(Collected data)
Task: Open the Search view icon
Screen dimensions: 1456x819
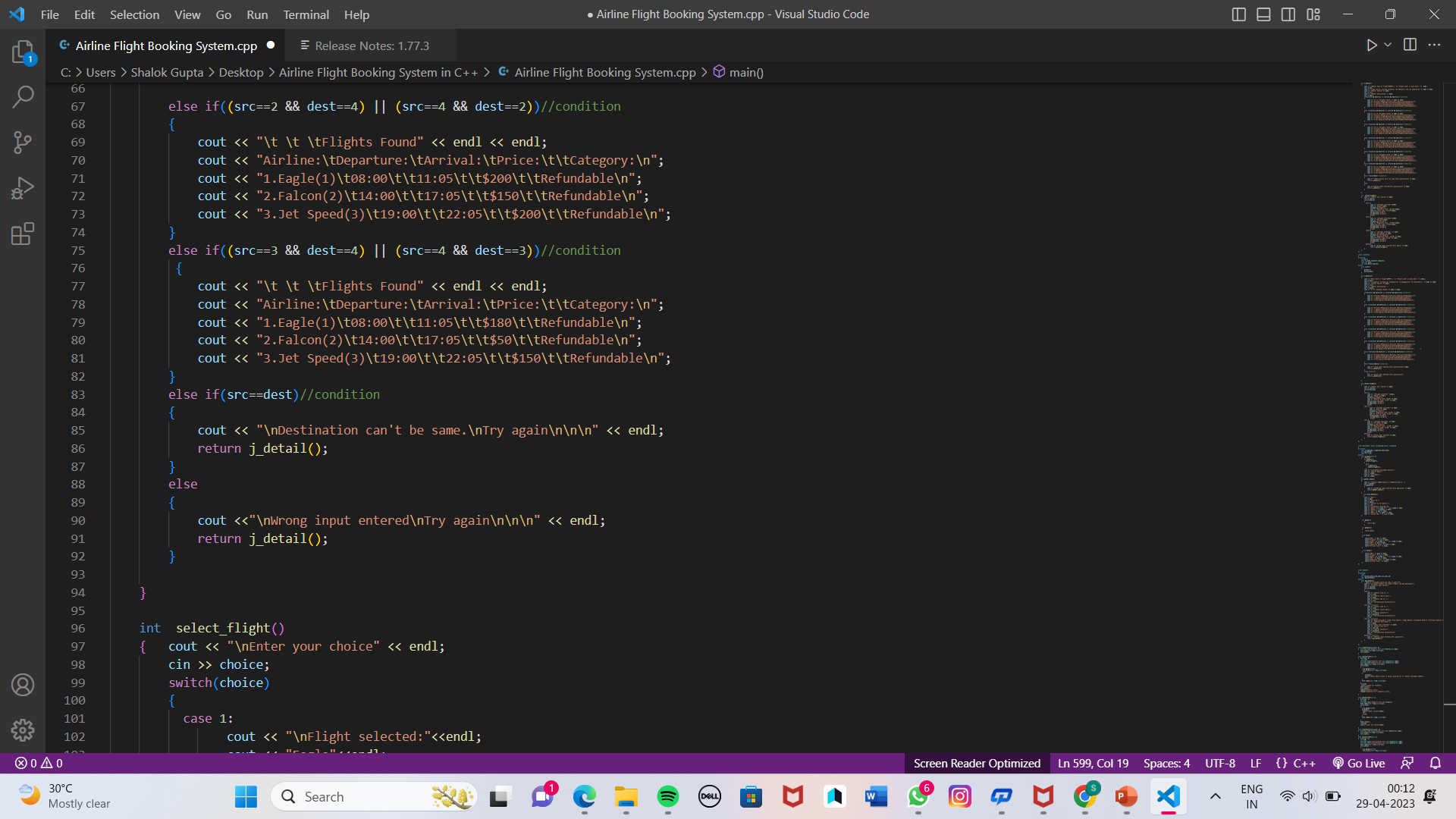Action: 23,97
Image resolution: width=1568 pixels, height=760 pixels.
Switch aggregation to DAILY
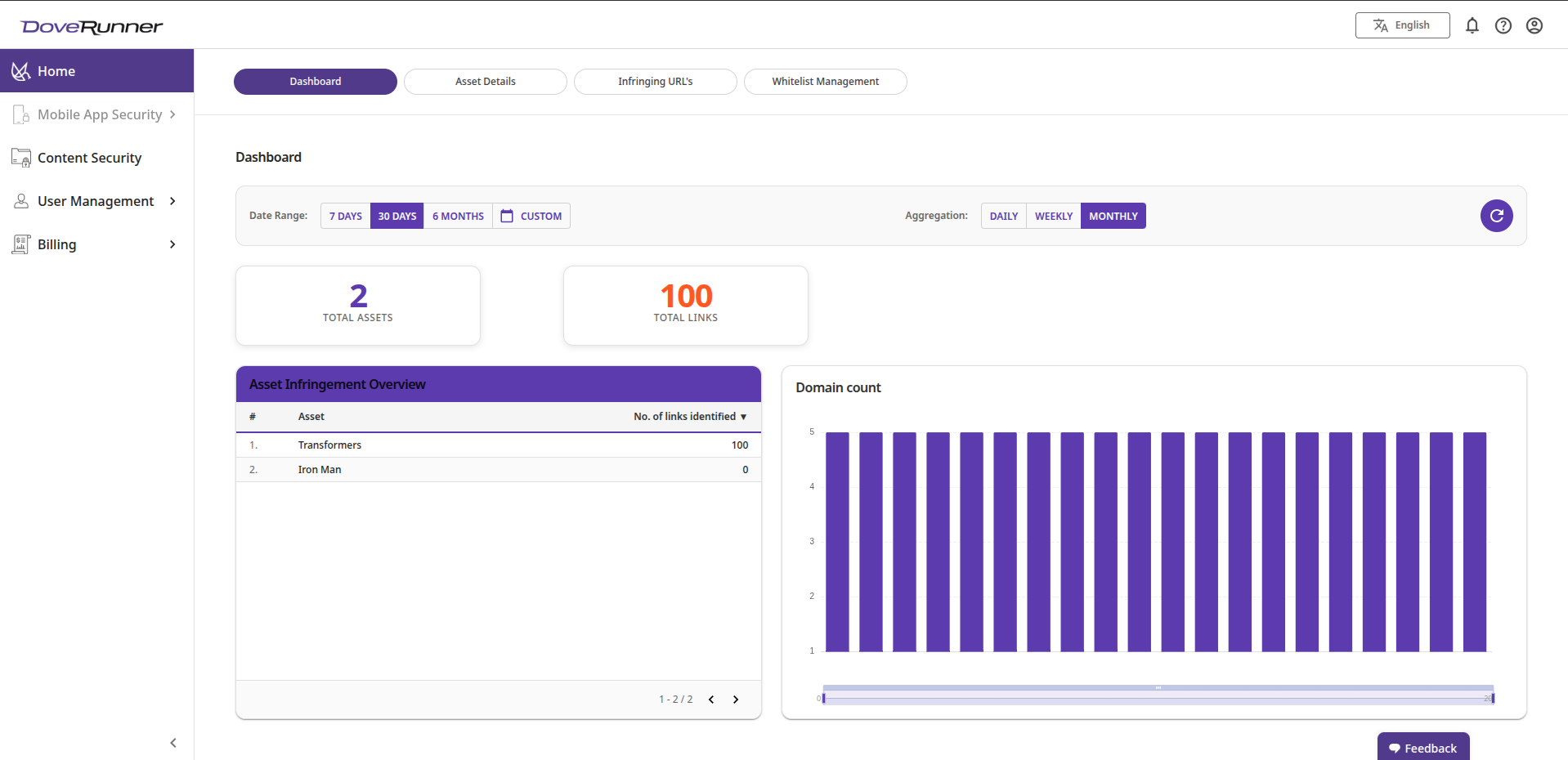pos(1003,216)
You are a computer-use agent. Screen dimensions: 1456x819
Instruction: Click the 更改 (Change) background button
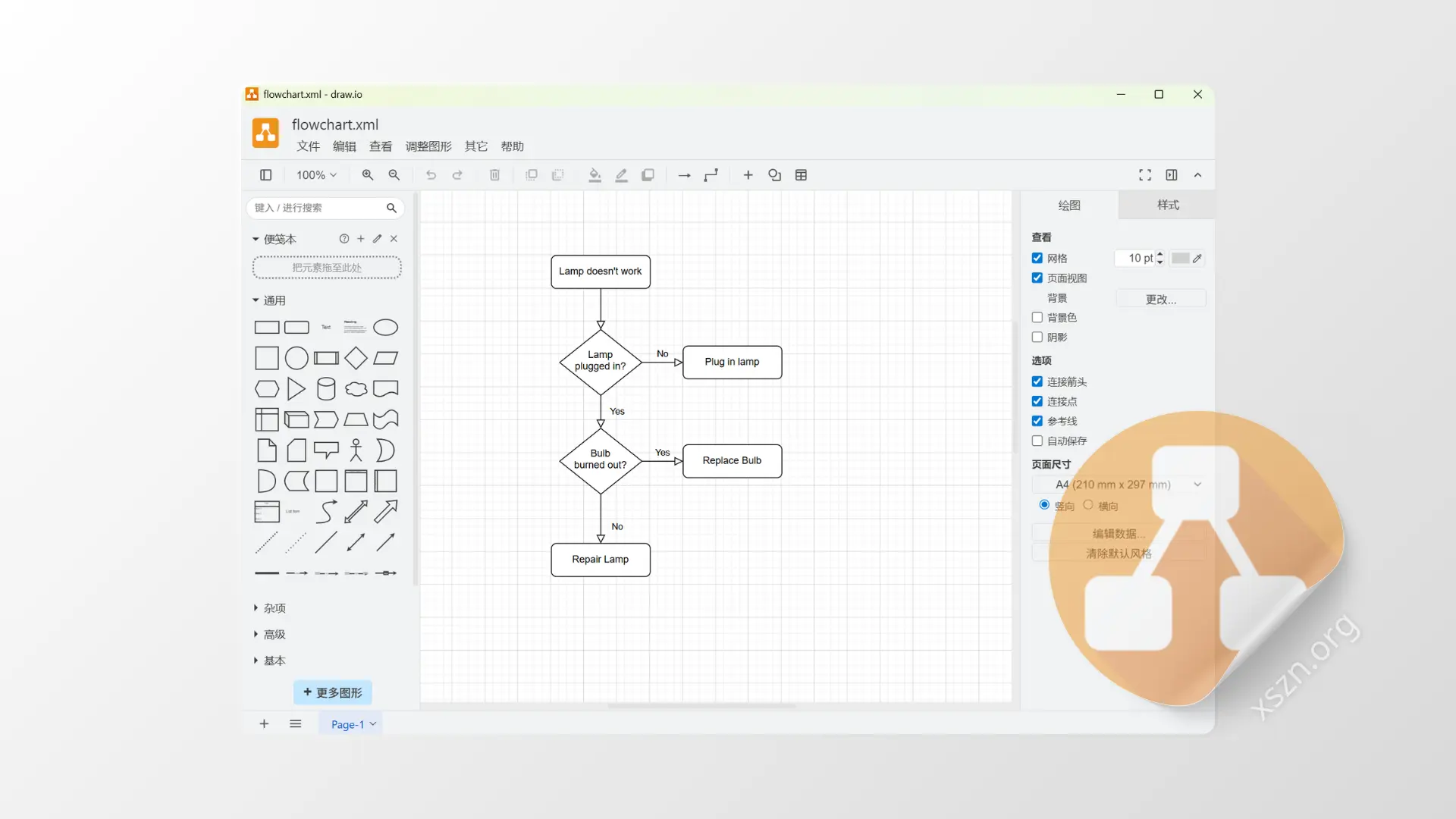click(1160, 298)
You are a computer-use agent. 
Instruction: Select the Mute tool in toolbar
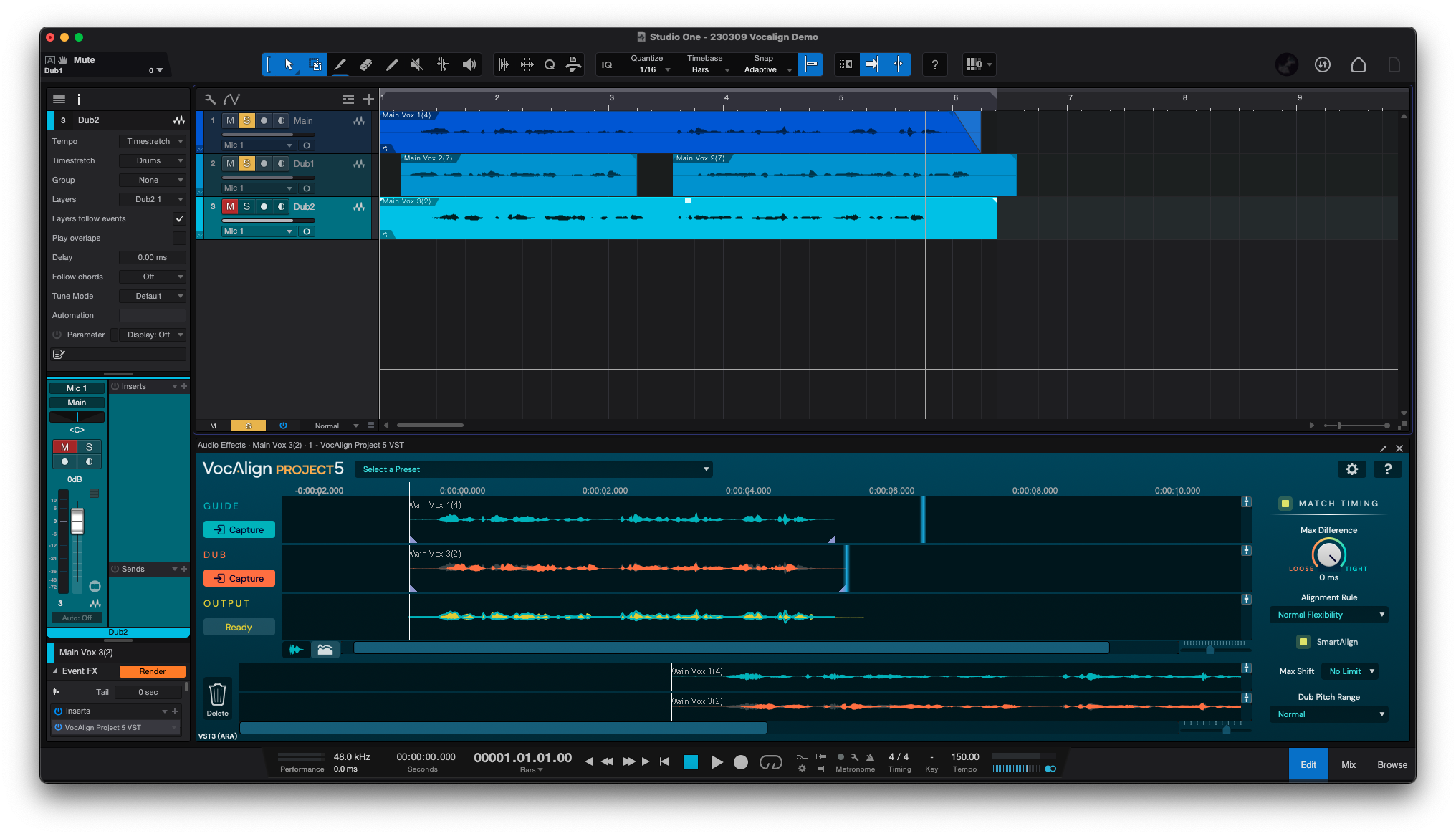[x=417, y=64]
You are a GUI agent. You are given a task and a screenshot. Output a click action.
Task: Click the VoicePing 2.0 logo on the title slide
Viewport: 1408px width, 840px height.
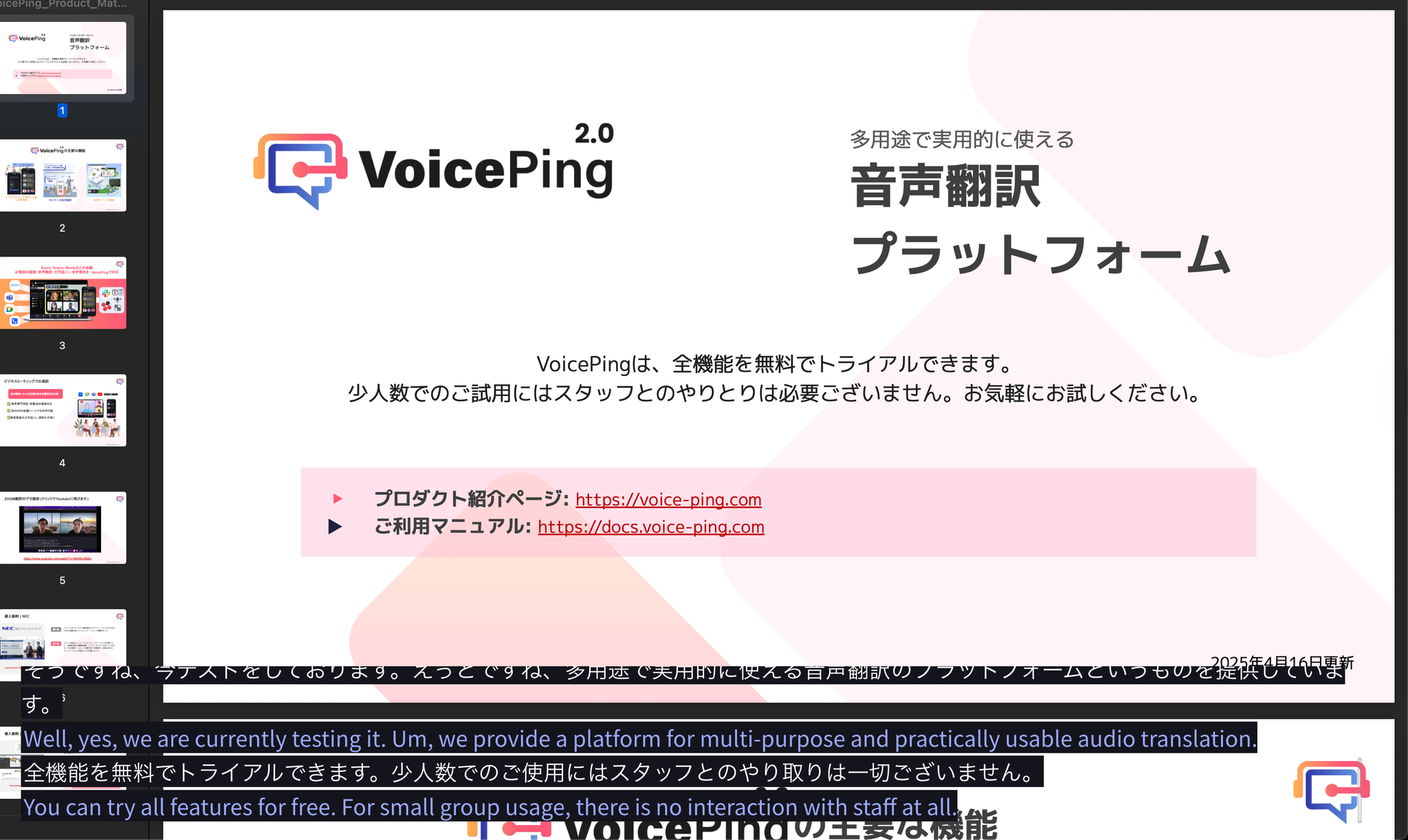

§ **Work instruction**
Starting at the line containing "Switch aggregation to DAILY" and stopping at the line containing "You are a GUI", output every line above exactly, both ends included, with pictures omitted.

§ **Response to the task**
Switch aggregation to DAILY
pos(1003,216)
You are a computer-use agent. Screen dimensions: 1456x819
Instruction: Click the 更改 (Change) background button
click(1160, 298)
You are a computer-use agent. 
Instruction: Select the Mute tool in toolbar
[x=417, y=64]
You are a GUI agent. You are given a task and a screenshot. Output a click action.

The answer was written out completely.